Preeclampsia is a serious complication of pregnancy which is associated with poor placental invasion and significant maternal endothelial dysfunction. Growth Differentiation Factor-15 (GDF15) is a stress-response protein which has been considered as a biomarker for cardiovascular disease. We have shown that GDF15 is increased in the maternal circulation in women destined to develop preeclampsia.
This study aimed to assess GDF15 in the placentas of women with established preeclampsia and to undertake functional studies to assess its potential contribution to disease pathogenesis.
Immunofluorescence revealed that GDF15 is localised to the syncytiotrophoblast, or surface of the placenta. In a cohort of placentas collected from women who developed early onset preeclampsia at <34 weeks’ gestation (n=67), GDF15 mRNA expression was significantly increased relative to preterm control placentas (n=18). Given GDF15 is elevated in the circulation of women preceding preeclampsia diagnosis and also increased in cardiovascular disease, we wondered whether placental secretion of GFD15 might contribute to endothelial dysfunction. In our preliminary studies (n=3 separate placental isolations), when we silenced trophoblast GDF15 using siRNA and then exposed endothelial cells to the media (or control media from trophoblast treated with scrambled siRNA), we saw no changes in markers of endothelial dysfunction, Endothelin-1 or Vascular Cell Adhesion Molecule 1. Drug treatments (esomeprazole, metformin or sulfasalazine) that we have previously shown reduce placental secretion of the anti-angiogenic factors of preeclampsia sFlt1 and soluble endoglin did not significantly alter GDF15 secretion.

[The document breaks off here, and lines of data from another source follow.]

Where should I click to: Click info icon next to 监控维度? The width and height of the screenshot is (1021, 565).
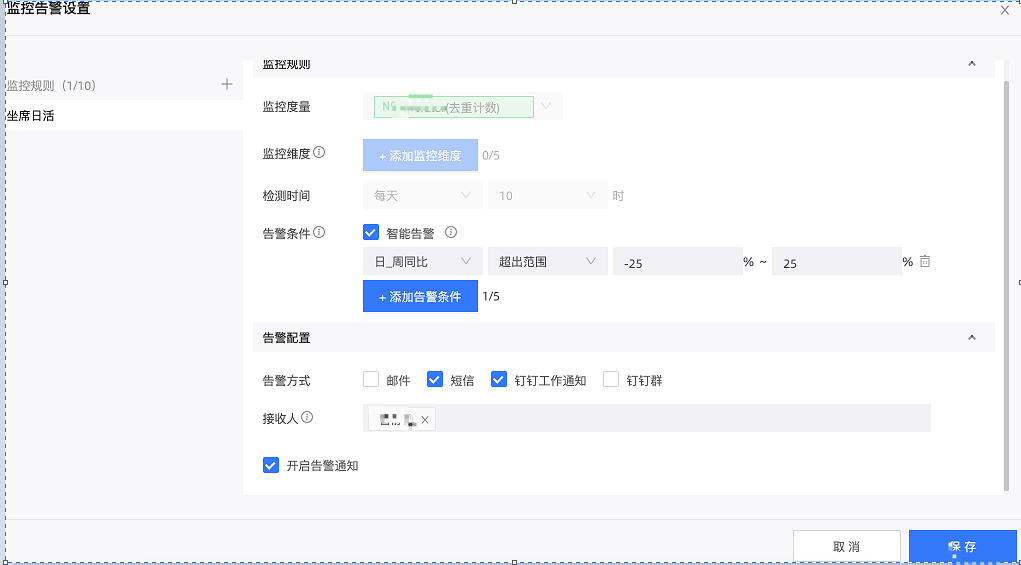[x=319, y=153]
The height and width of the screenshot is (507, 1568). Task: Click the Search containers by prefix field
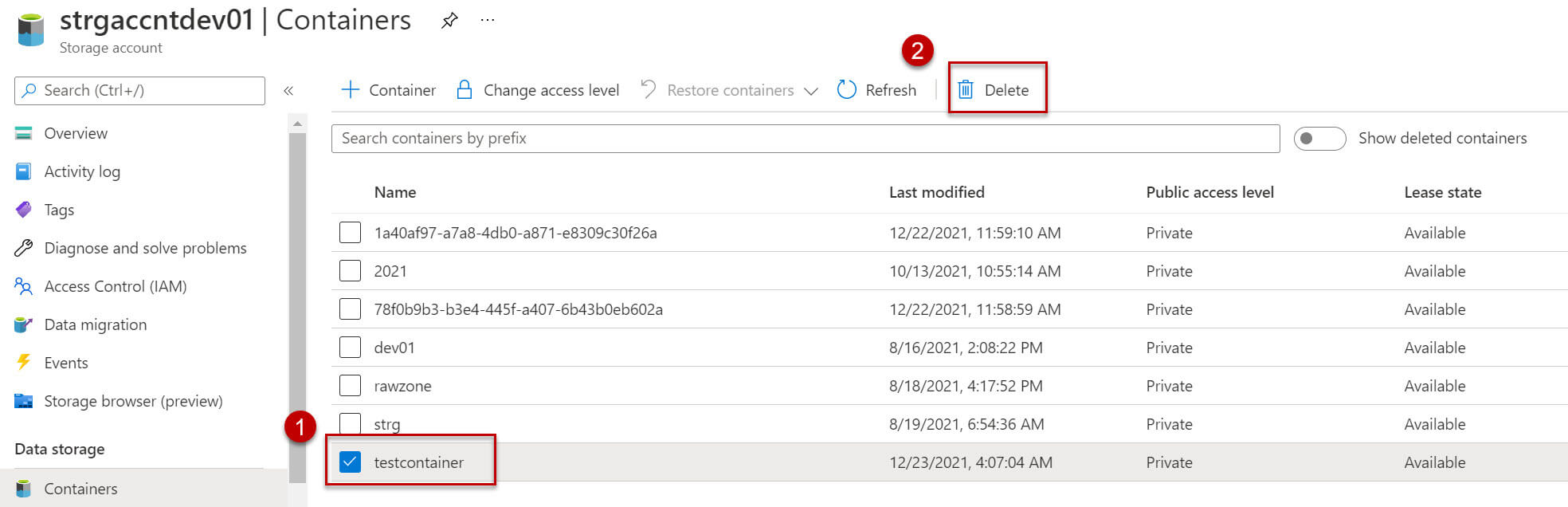pos(805,139)
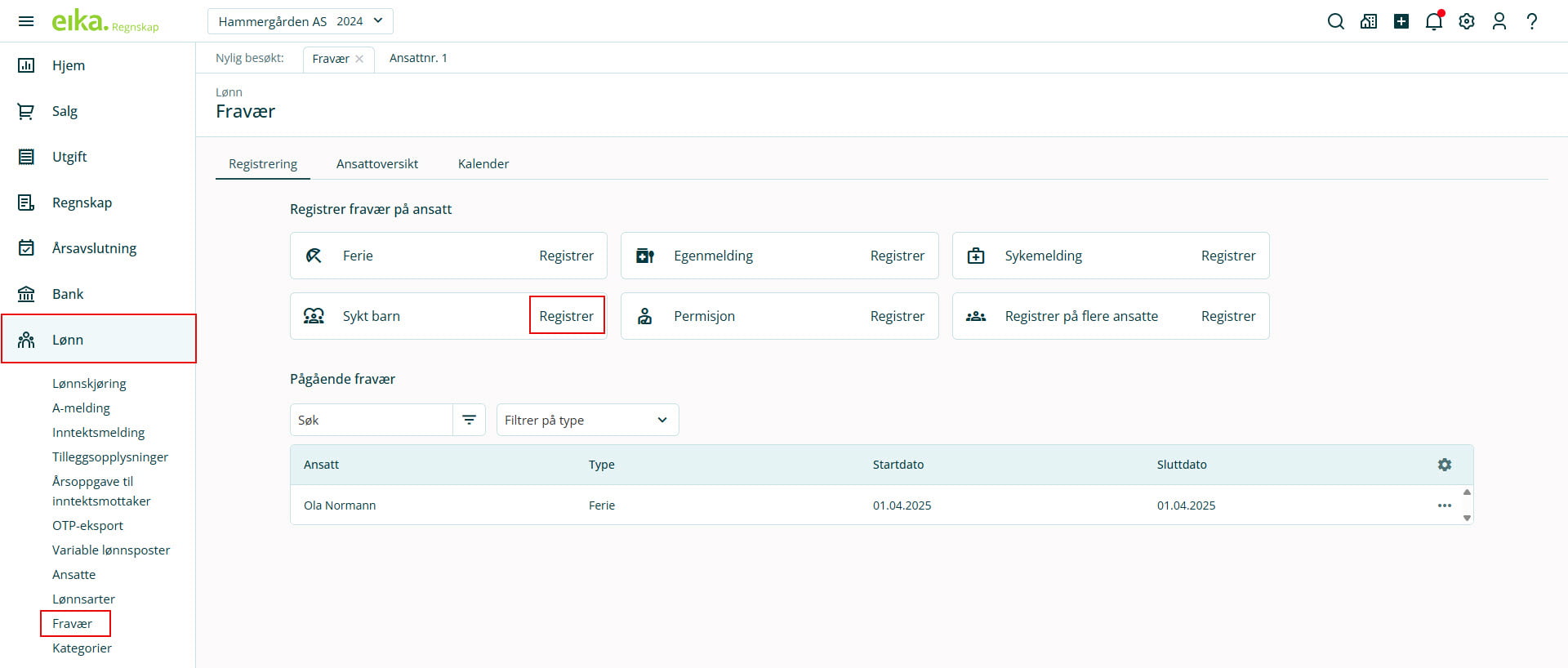Click the search magnifier icon in header

click(x=1335, y=22)
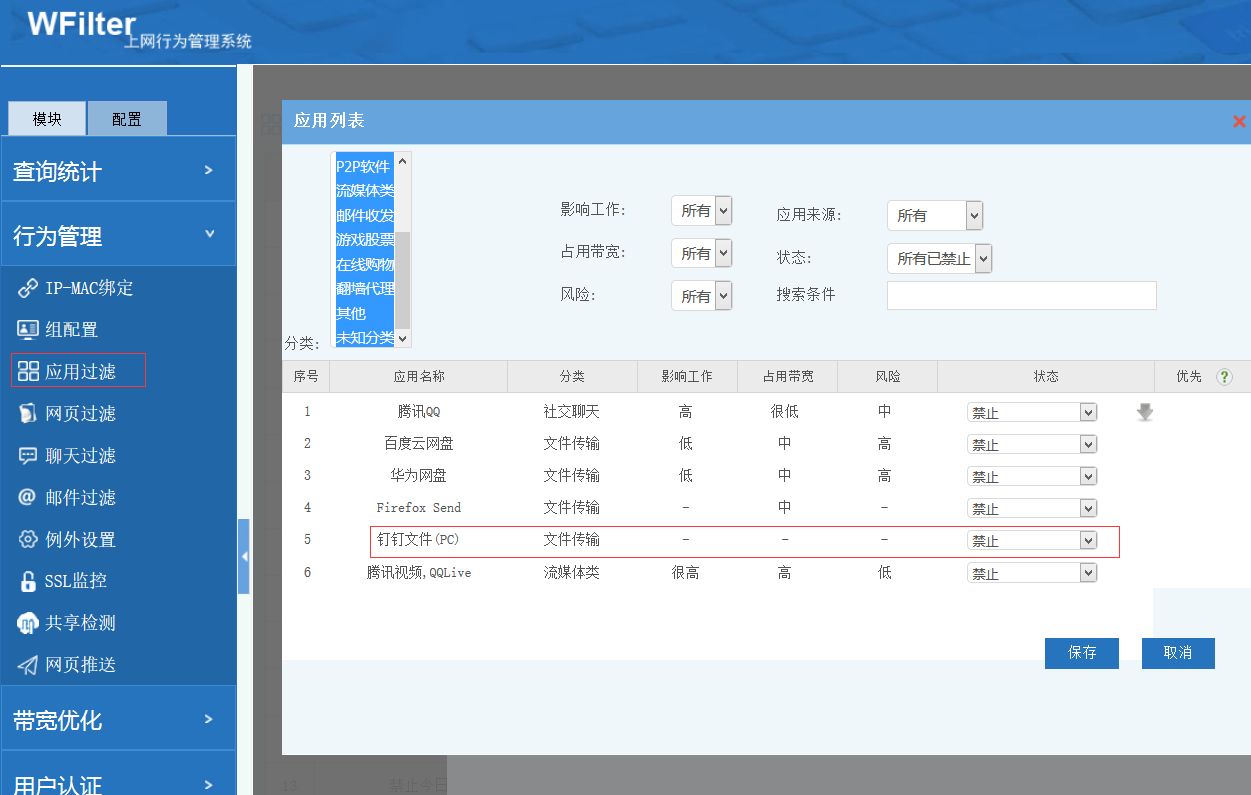
Task: Click the priority down arrow for 腾讯QQ
Action: (1145, 412)
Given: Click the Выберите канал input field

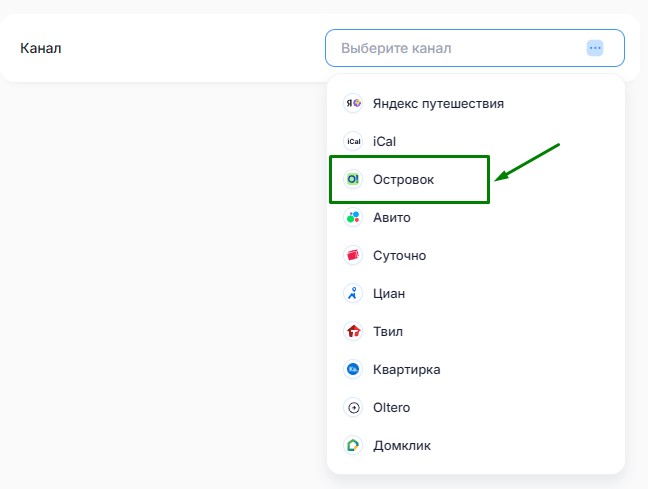Looking at the screenshot, I should pyautogui.click(x=455, y=48).
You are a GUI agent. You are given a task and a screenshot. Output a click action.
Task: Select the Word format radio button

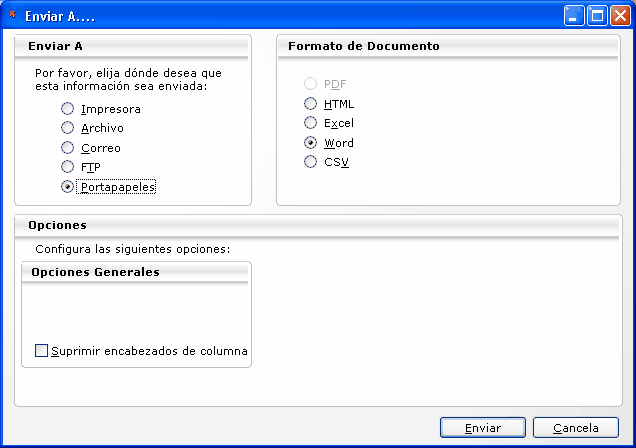click(311, 143)
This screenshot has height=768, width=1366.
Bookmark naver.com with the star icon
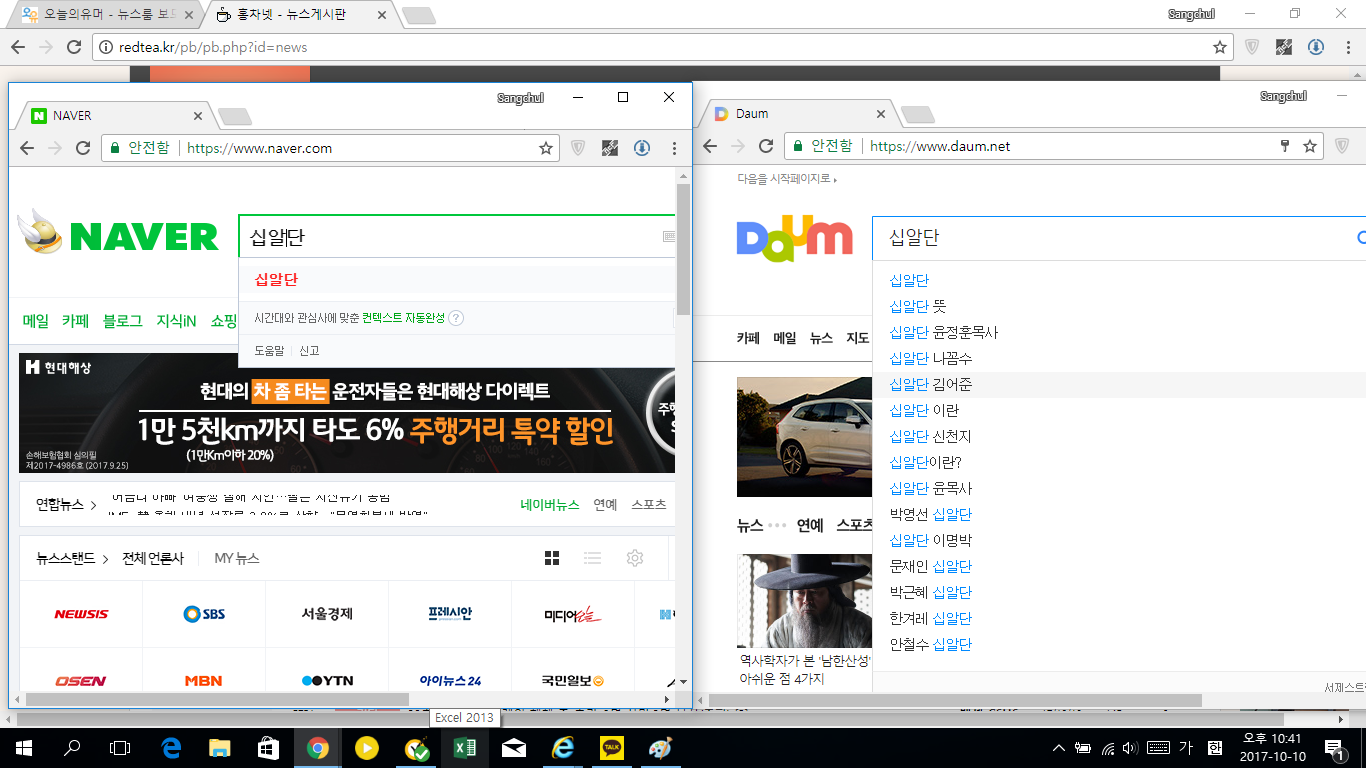tap(546, 148)

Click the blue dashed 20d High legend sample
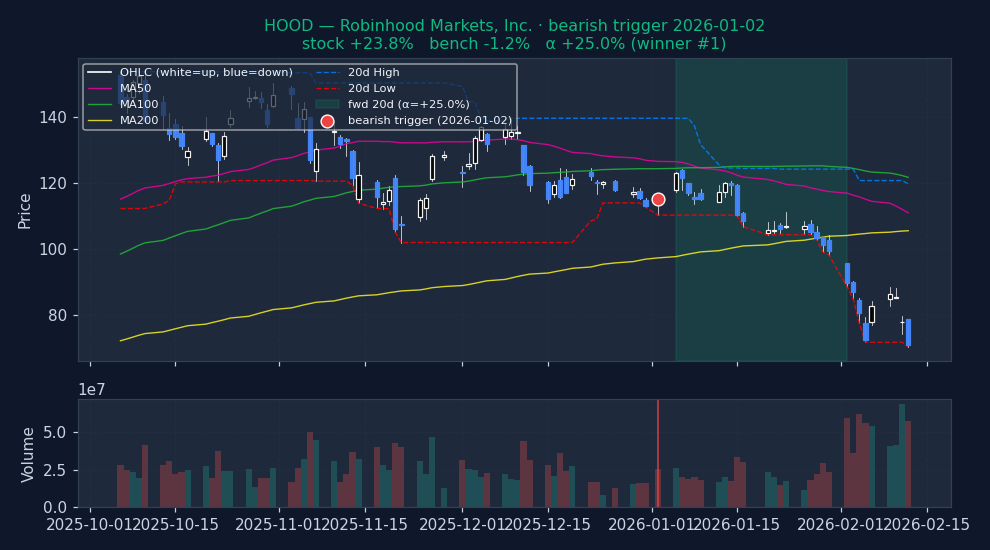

In conclusion, GDF15 is elevated in preeclamptic placenta and elevated in the circulation of women preceding their diagnosis of preeclampsia. Our endothelial experiments suggest elevated GDF15 is unlikely to contribute to the endothelial dysfunction characteristic of preeclampsia and we have been unable to identify any potential therapeutics that alter its secretion. Further study is required to better understand how and why GDF15 is elevated in preeclampsia.